Buck makes it back to the house on autopilot.

Bobby Nash saved his life more times than he can count, and in more ways than one. Bobby Nash was the father he never had. The one he needed growing up. The man who was supposed to be there to take his hand when he fell, to pat him on the back when he got back up.

Instead, Buck had to watch.

Notes:

i word vomited this onto a google doc last night so i’m sorry if it doesn’t make sense this is for Me. also the only time in my life bobby will be dead in one of my fics cause I just cannot . for the life of me.

this is just Buck going home and coping and going through some good ol’ stages of grief and eddie being there. passively. and by there I mean on the phone cause all of Tim’s fuck-ups are canon on this fic I guess. Whatever

i have a fix-it of sorts up PRE-BOBBY DEATH but buddie are alive and well and in LA if that. tickles your fancy. idk man I’m just saying words now.

sooo reader’s discretion is advised I guess. also there’s like. One line of maybe suicidal ideation? definitely Not the theme of this fic this is buck on his way to really Healing. but there’s The Line. just One. just so you know.

i feel bad saying Enjoy so er . Good luck?

(See the end of the work for more notes.)

Work Text:

Buck makes it back to the house on autopilot.

His legs barely work and his mind rushes a mile a minute, only to remind him of the evitable tragedy they’re recovering from. That they’re never recovering from. 

Buck saw too many things today, too many things he never thought he’d see. He saw unstoppable, invincible Sergeant Athena Grant breaking down, crying, having to be held by the people around her, devoid of hope. 

He saw Chimney devastated beyond words, bleeding in more places than Buck could count but alive, in one piece, wishing he could be anywhere but here.

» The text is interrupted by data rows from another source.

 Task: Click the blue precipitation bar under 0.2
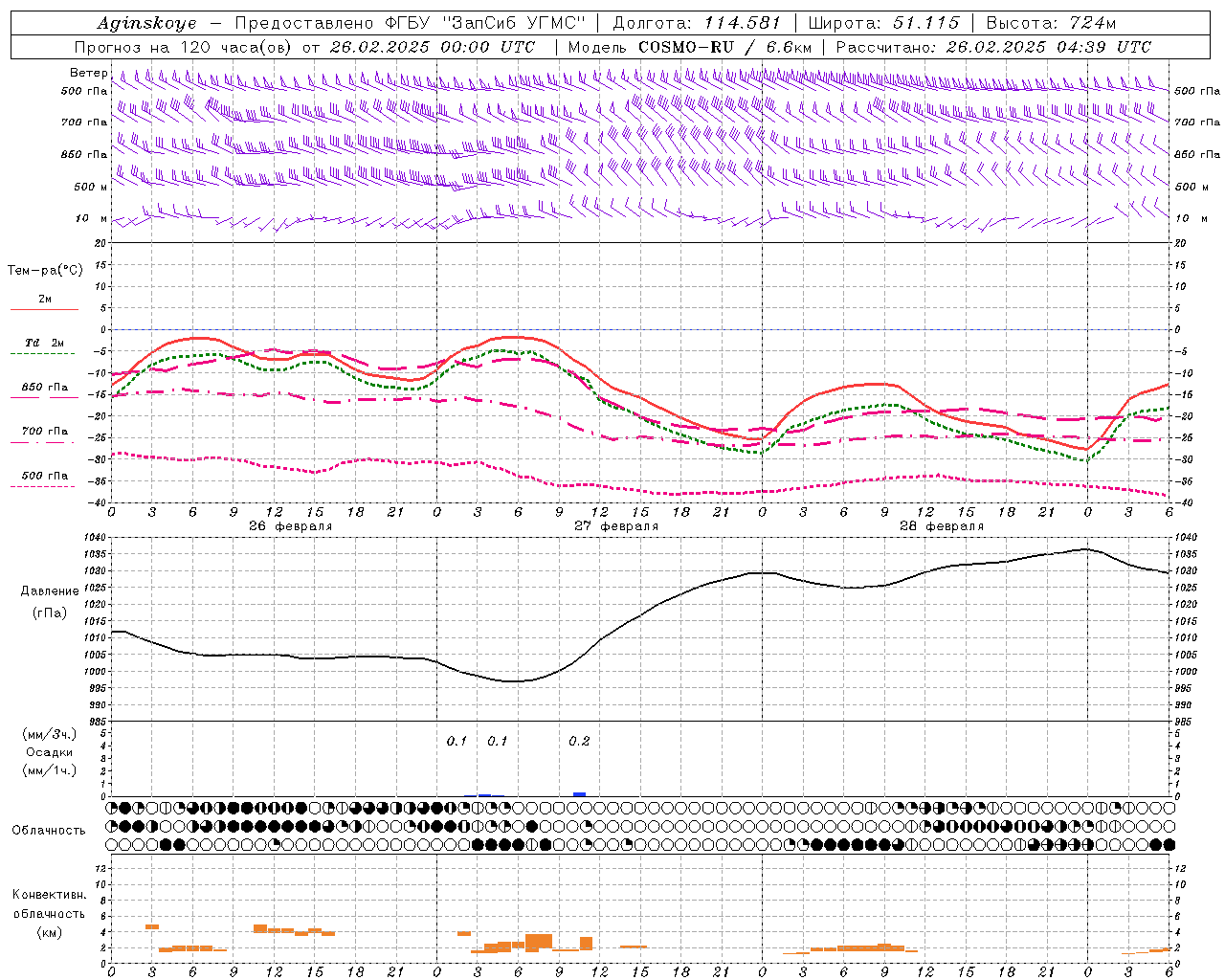[x=579, y=794]
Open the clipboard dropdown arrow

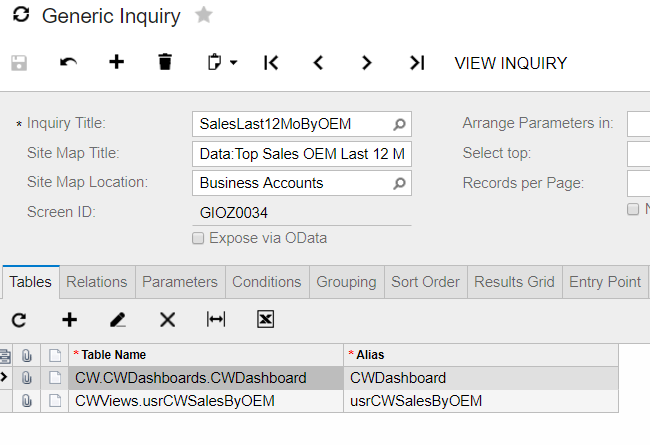tap(233, 63)
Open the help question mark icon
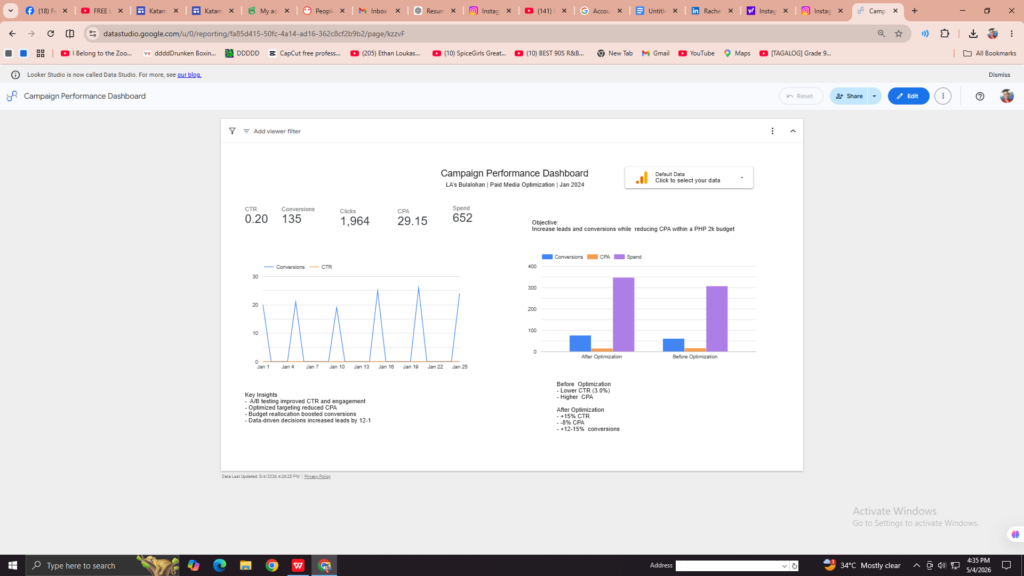Viewport: 1024px width, 576px height. click(980, 96)
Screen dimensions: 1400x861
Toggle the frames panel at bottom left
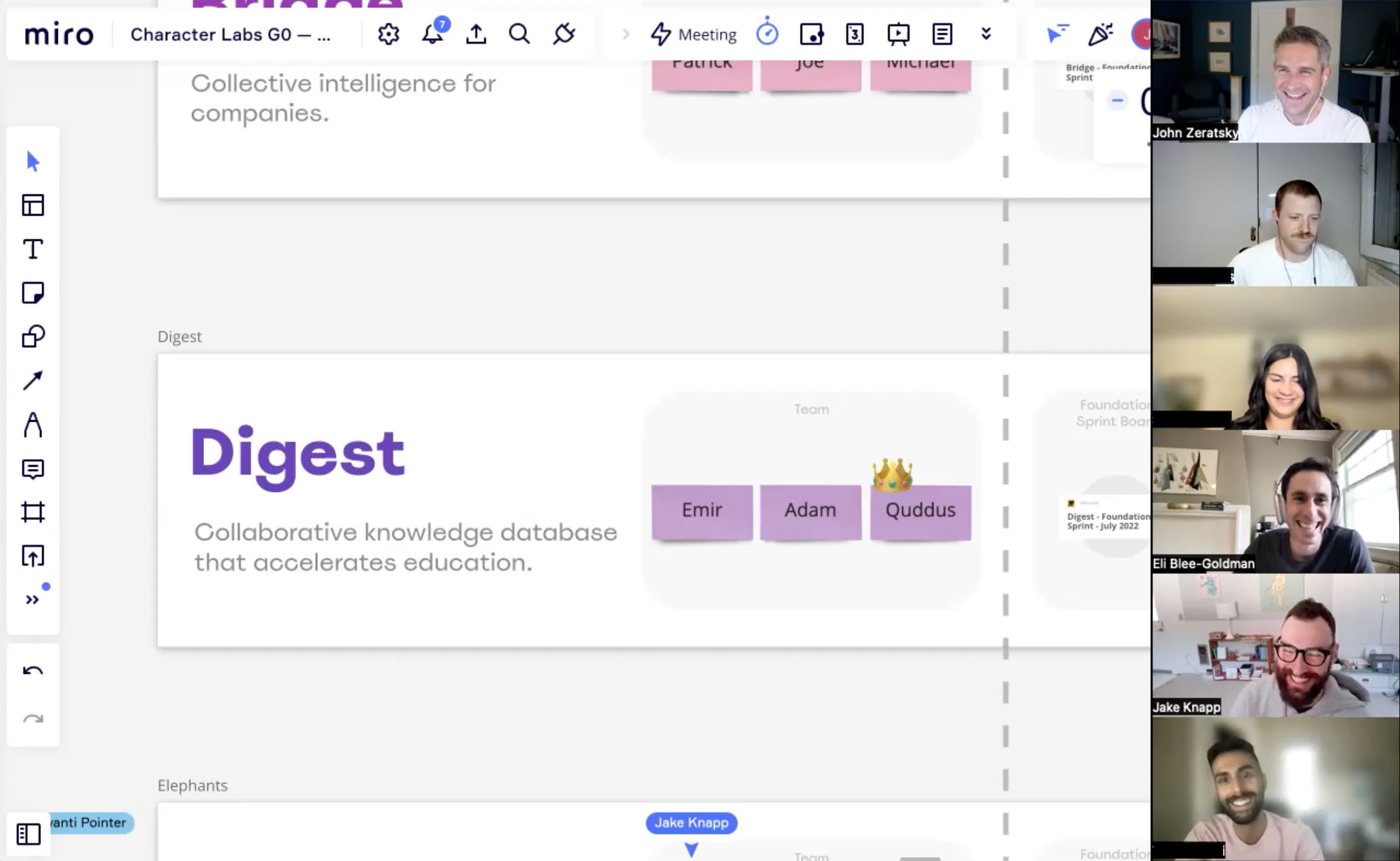tap(29, 834)
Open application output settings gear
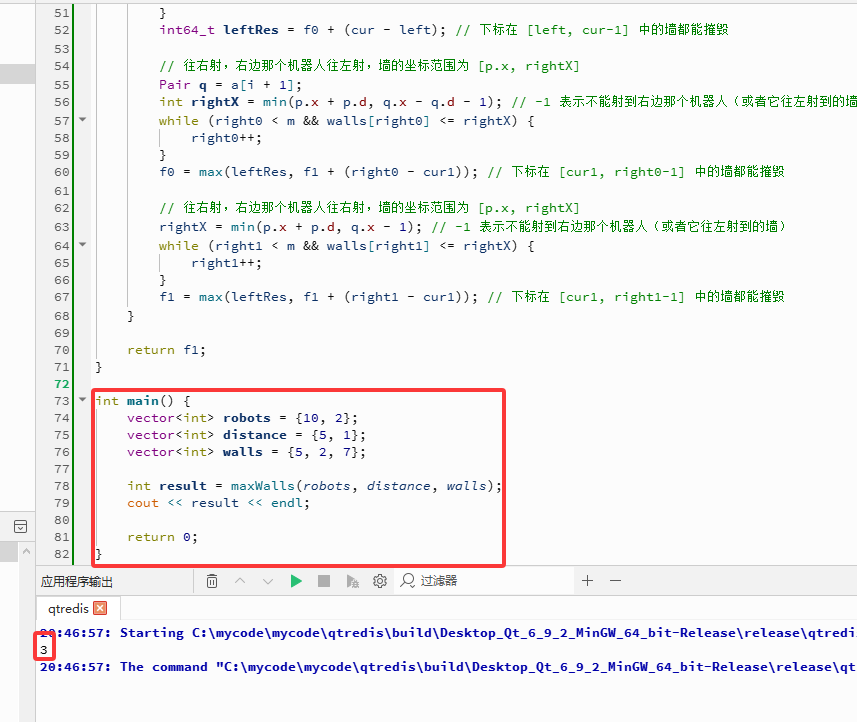Screen dimensions: 857x722 point(380,581)
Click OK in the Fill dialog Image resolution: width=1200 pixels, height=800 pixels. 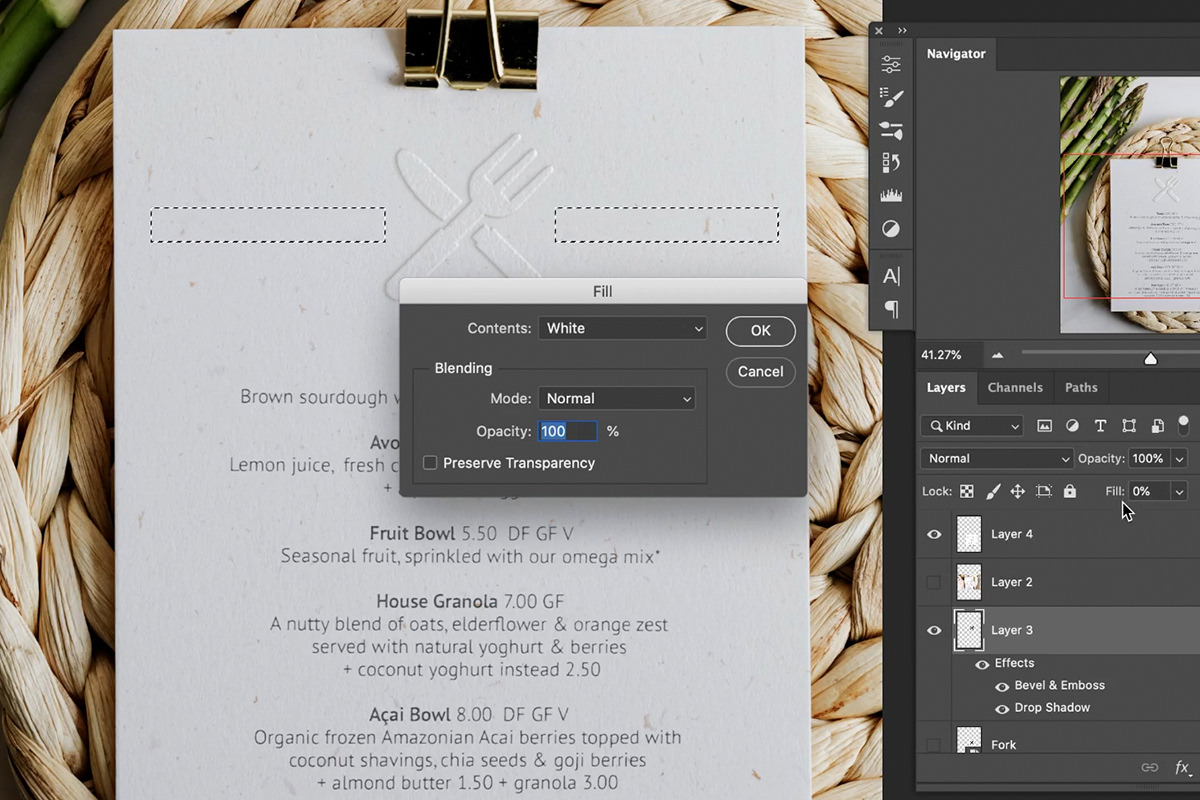(760, 331)
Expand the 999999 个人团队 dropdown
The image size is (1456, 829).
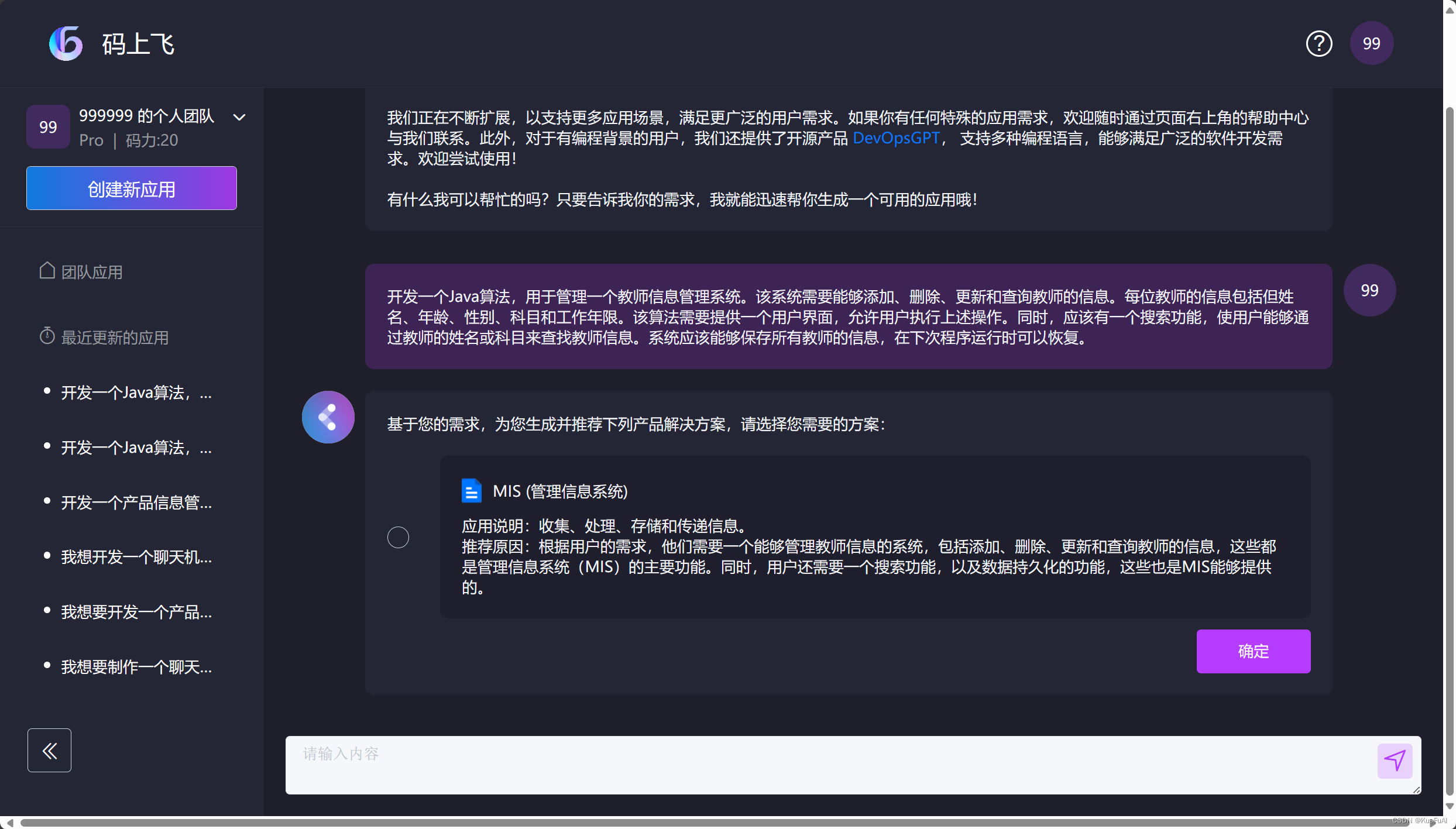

He saw Hen, with a hole in her chest, crying and crying from a gurney just like the ones she expertly maneuvers every day of her life, painfully ironic as life tends to be. 

He saw Ravi shaking, falling backwards against a wall, likely thinking about how he planned to leave them, to quit, and how he would’ve dodged a bullet if he had. He looked young and scared and broken and Buck realized he never stopped being the probie he once knew. It’s jarring.

Buck saw officers and sergeants and soldiers and people occupying every leadership position under the sun move on with their lives like the world didn’t just lose one of the best people to ever come into it. Like it didn’t matter.

Buck had to listen to Maddie breaking over the phone. Had to watch as people issued orders and phone calls to deliver the news to the one-eighteen extended family, partners and children and friends and everyone who loved Bobby Nash, the neverending list of people who were touched by his kindness.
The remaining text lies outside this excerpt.